I usually start off Saturday mornings by catching up on some of my favorite blogs... from design, fashion and of course, those from the garden industry, I get my fill of information for the week! But this weekend, I read a particularly different post about social media etiquette.
Etiquette. Ahhh... society has gotten so far from the writings in the very first Emily Post Blue book. And as the rules of social media evolve, how does etiquette evolve with it?
No, I'm not saying change is bad. Change is good! It's just that there are some basic principals of etiquette that should never change, on or offline:
Be kind. Treat others with respect. Show your appreciation.
This post will offer tips on how we can continue to follow these basic principals for these social media platforms: Pinterest, Facebook, Twitter and Instagram.
Otherwise, we all will have Miss Post rolling in her grave.
Pin what you have permission to pin. I know this is probably archaic and old-school of me, but I genuinely hope people respect photographers, stylists and content creators and can credit them as often as possible. When it doubt, making an effort to credit the artist is awesome.
Don’t do what I did and upload too much on one day. I learned my lesson. Space out your pins and don’t flood people’s feeds. Although, admittedly, I follow some people whose taste is so exquisite that I’d happily read their feed-floods all day. Especially the cat-related ones.
At its core, Facebook is all about the status update. How else would you know what your best friends dog ate for breakfast? But be careful not to abuse the five most obnoxious kinds of updates:
- Intentionally vague posts,
- Chronic complaining,
- Meaningless calls to action,
- Posting too frequently
Tag With Care: Tagging photos of your friends and family with their names is a great way to share your photos, but not everyone wants pictures of themselves at a party splashed across the Internet. So either give friends a heads up, or, let them tag themselves.
Friending and unfriending: Yes, I am a culprit. I have Facebook friends I have never met in real life. But one of the great things about Facebook is connecting with those with whom you share common interests. (Plus, I have the hope of one day meeting these folks.) Yet, the etiquette lies here says Bonney, "I think it’s important to respect people’s privacy, and if they want to keep an account private for a reason, respect that."
The rules of Twitter seem more relaxed; grammar and spelling are often out the window since we are forced to produce in 140 characters or less. But here a few etiquette suggestions from Real Simple:
Following (and unfollowing): No, if someone starts following you on Twitter you are not obligated to return the gesture. But keep in mind that you’ll have a better experience if you are connected to more people: That is how online communities are built, after all. Yet Twitter seems to be the main battle ground for online fights, trolls, weird impostor accounts and Debbie Downers. Overall, it’s best to stick to the facts. If someone’s responding with an opinion that you don’t like, just ignore it. If they do nothing but respond with opinions you don’t like, you can always unfollow. So what happens if someone calls you out for unfollowing (or unfriending)? Be honest, recommends Post: “You can tell them you didn’t feel like you were really connecting online. Hopefully since they’ve asked for an explanation, they are prepared for an honest answer."

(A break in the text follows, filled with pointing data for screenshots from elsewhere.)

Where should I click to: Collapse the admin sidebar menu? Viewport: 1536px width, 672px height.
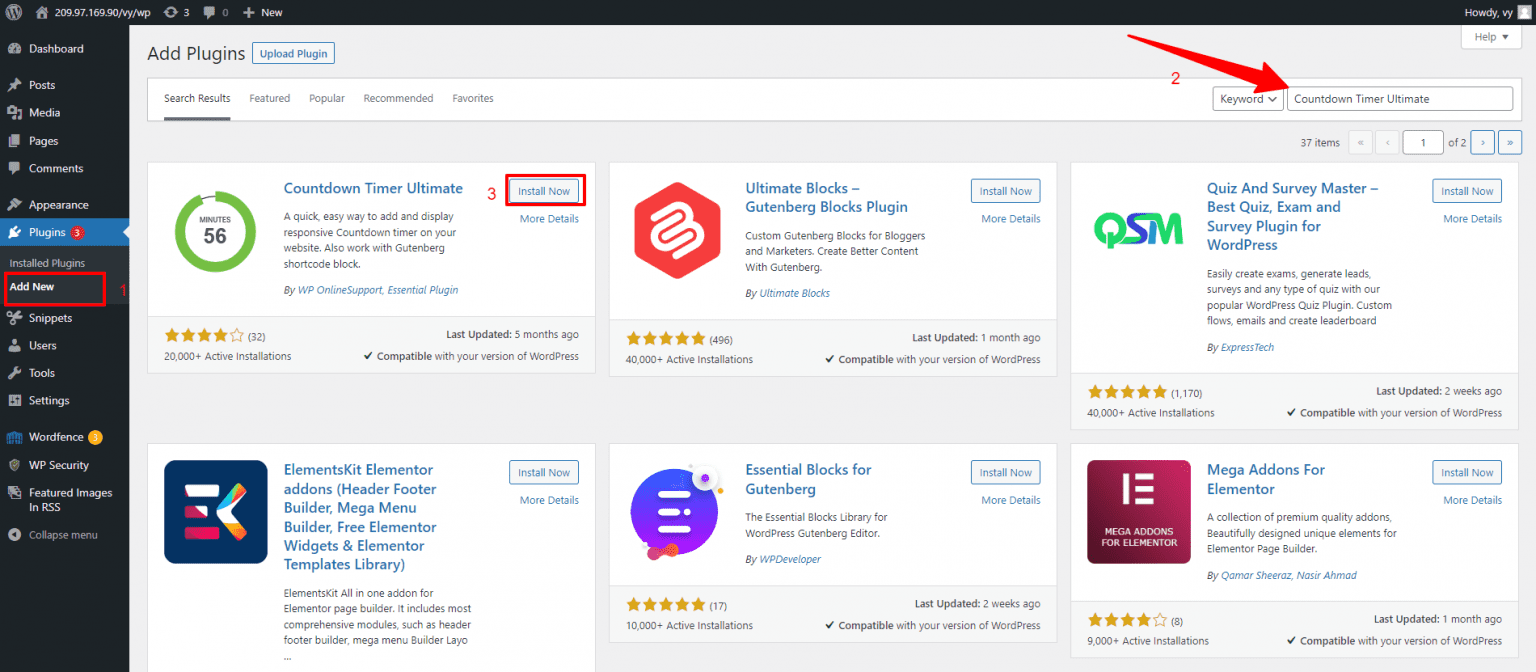(62, 535)
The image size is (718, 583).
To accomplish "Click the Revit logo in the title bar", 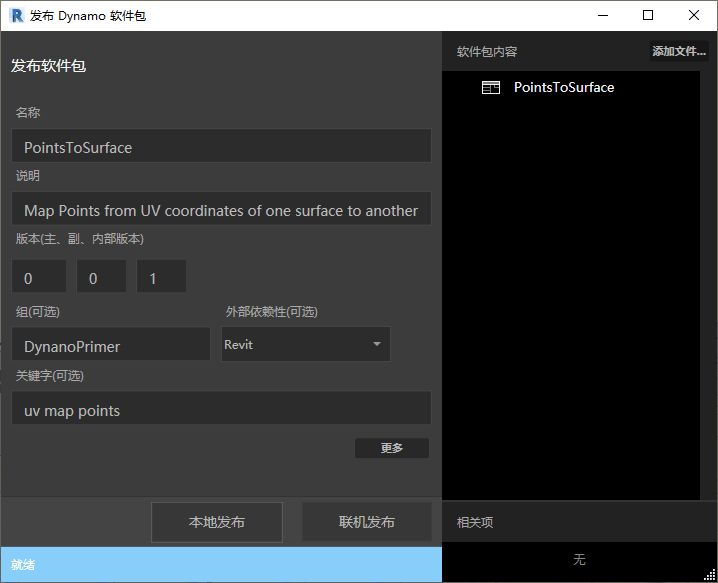I will pyautogui.click(x=16, y=15).
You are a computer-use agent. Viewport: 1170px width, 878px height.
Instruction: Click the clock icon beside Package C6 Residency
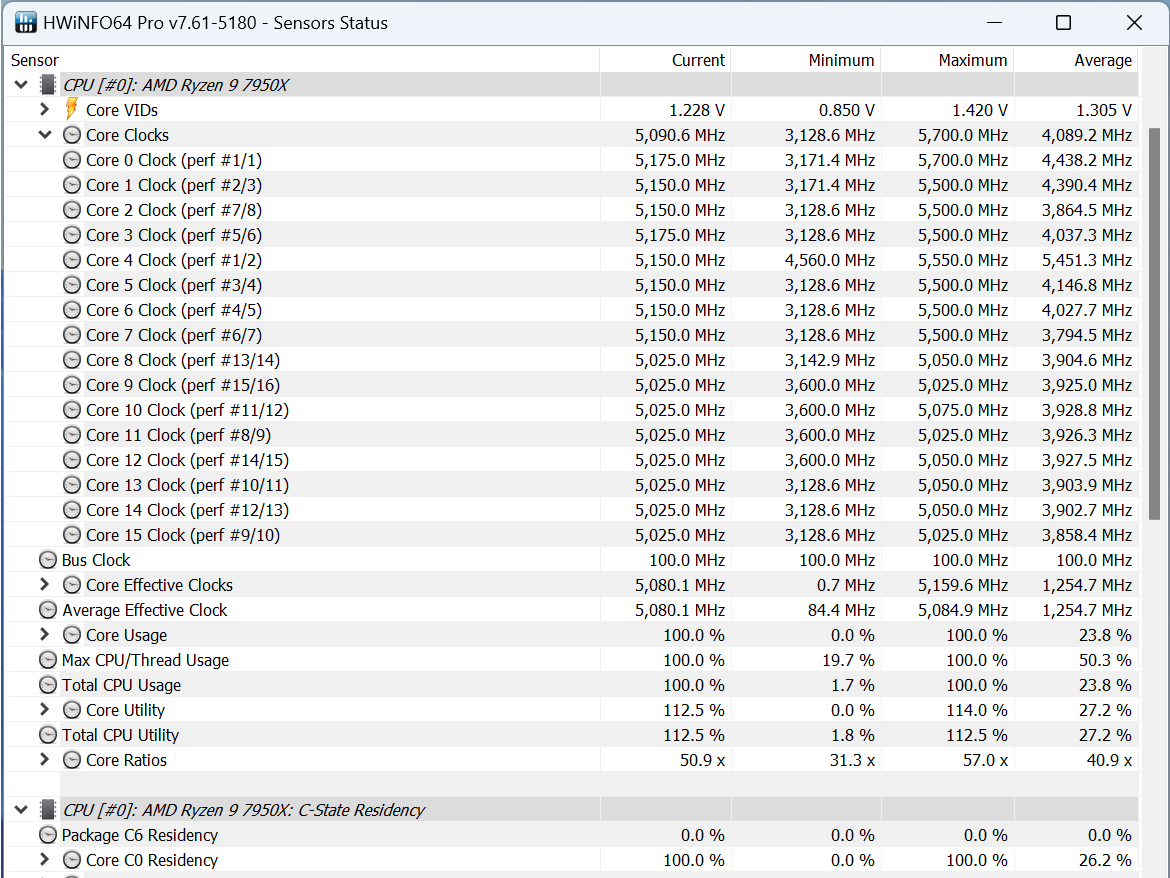click(x=48, y=835)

Retweets, replies, and mentions: The second way to really build conversation on Twitter is by including other people in your posts. Just broadcasting what you think and what you’re doing (if you aren’t a celebrity) won’t win you many followers. Instead, interact with the people you’re following and who are following you through retweets (posting what someone else has shared), replies (answering a question or giving an opinion on someone’s update), and mentions (tagging other users by including their Twitter names in your tweet, which makes it more likely that they’ll see it). As with anything, use restraint—you don’t want to end up spamming your connections.
Lately there has been a lot of chatter/controversy about Instagram. But the bottom line is, Instagram has "vowed that users would still own their photos and nothing has changed. So here are our etiquette suggestions:
Don't be generic. How many times have we seen this shot? Instagram is a place to showcase your creativity and individuality-not your conformity.

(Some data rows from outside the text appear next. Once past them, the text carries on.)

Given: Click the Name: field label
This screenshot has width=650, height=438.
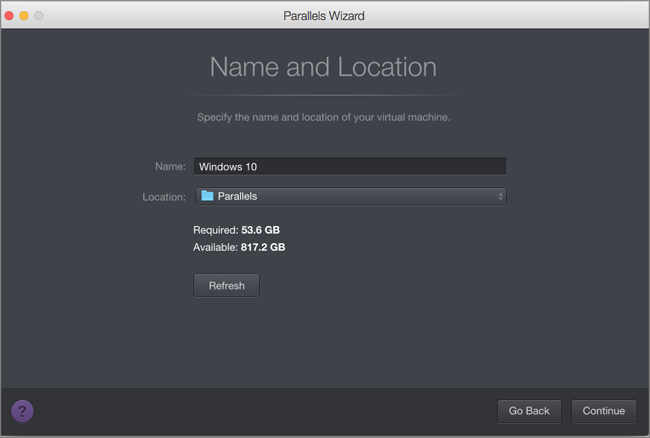Looking at the screenshot, I should (x=170, y=166).
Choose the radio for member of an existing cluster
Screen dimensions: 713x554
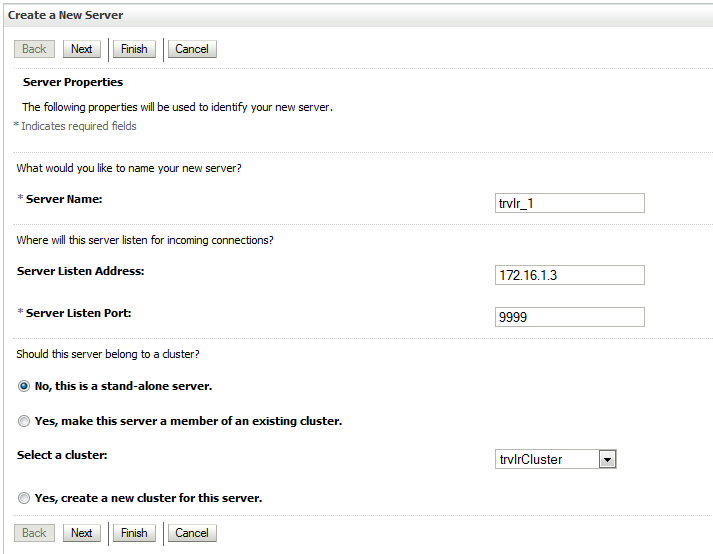pyautogui.click(x=24, y=421)
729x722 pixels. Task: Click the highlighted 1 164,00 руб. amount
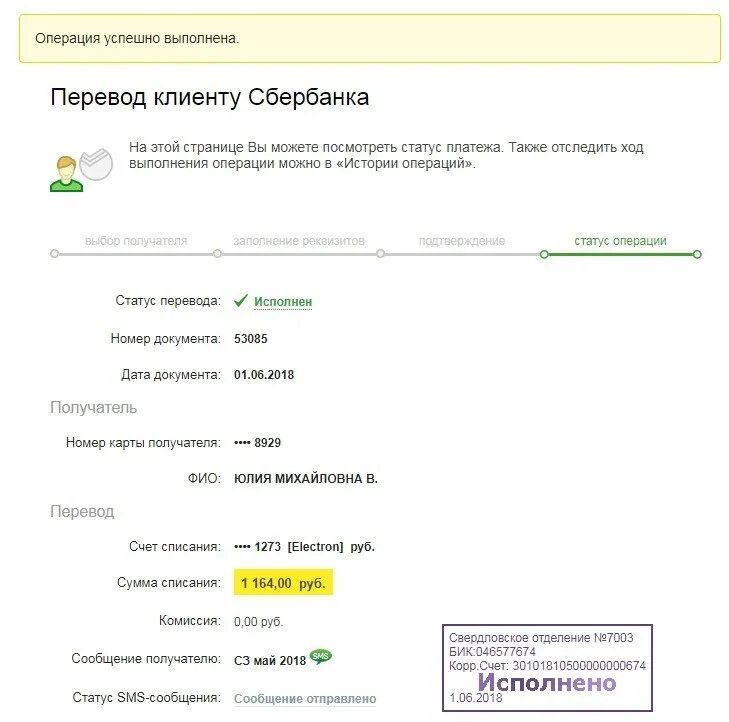tap(284, 583)
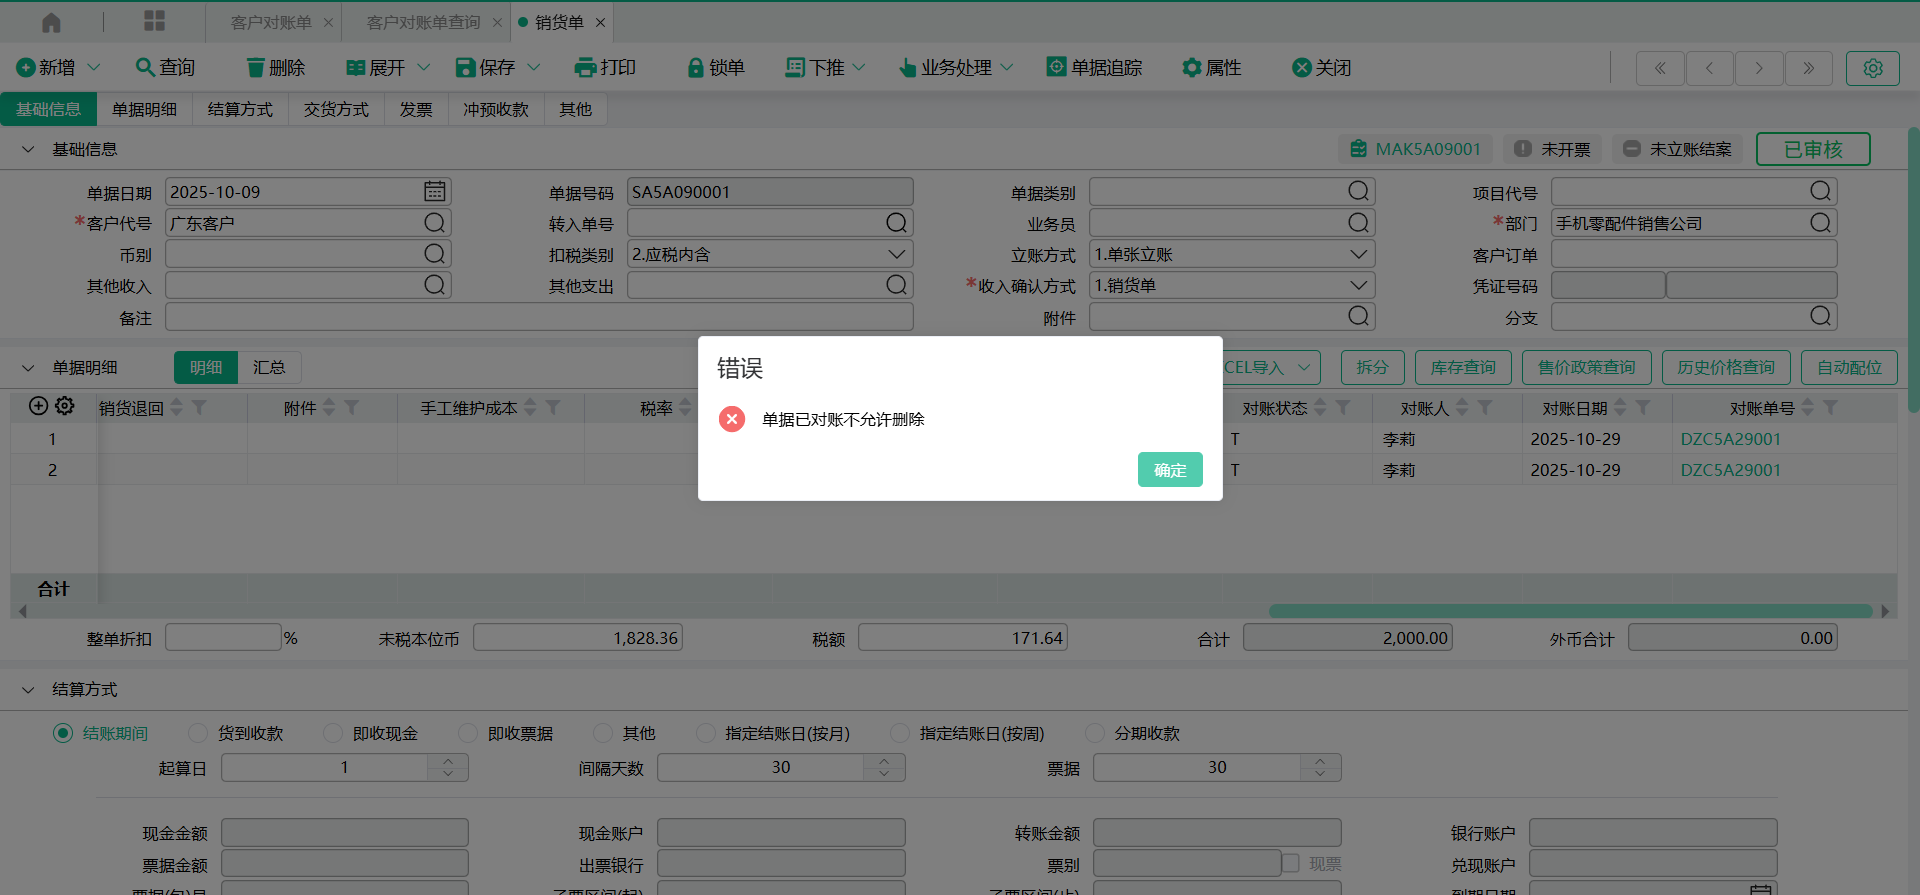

Don't indulge in food porn. Again, generic. But, this shot is even worse. If you're about to eat a yummy meal at the office, let your stomach enjoy it, not your plethora of Instagram followers.
Don't be vein. Oh, so that's what the people behind your company are wearing in the office. No matter how much you love that new pair of shoes or blazer, have some class, and keep it in office. This personal snapshot doesn't reflect your brand's persona, so steer clear.
Don't be a tagging fool. Same rules as Facebook. Either steer clear of tagging or give your friends a heads up if you’re going to live-Instagram someone.
In the end, the best thing to remember is that social media is VERY public. Even if you’re careful, it’s best to follow the rule my mother always taught me: "Don't post anything that you wouldn’t want on the front page of the New York Times."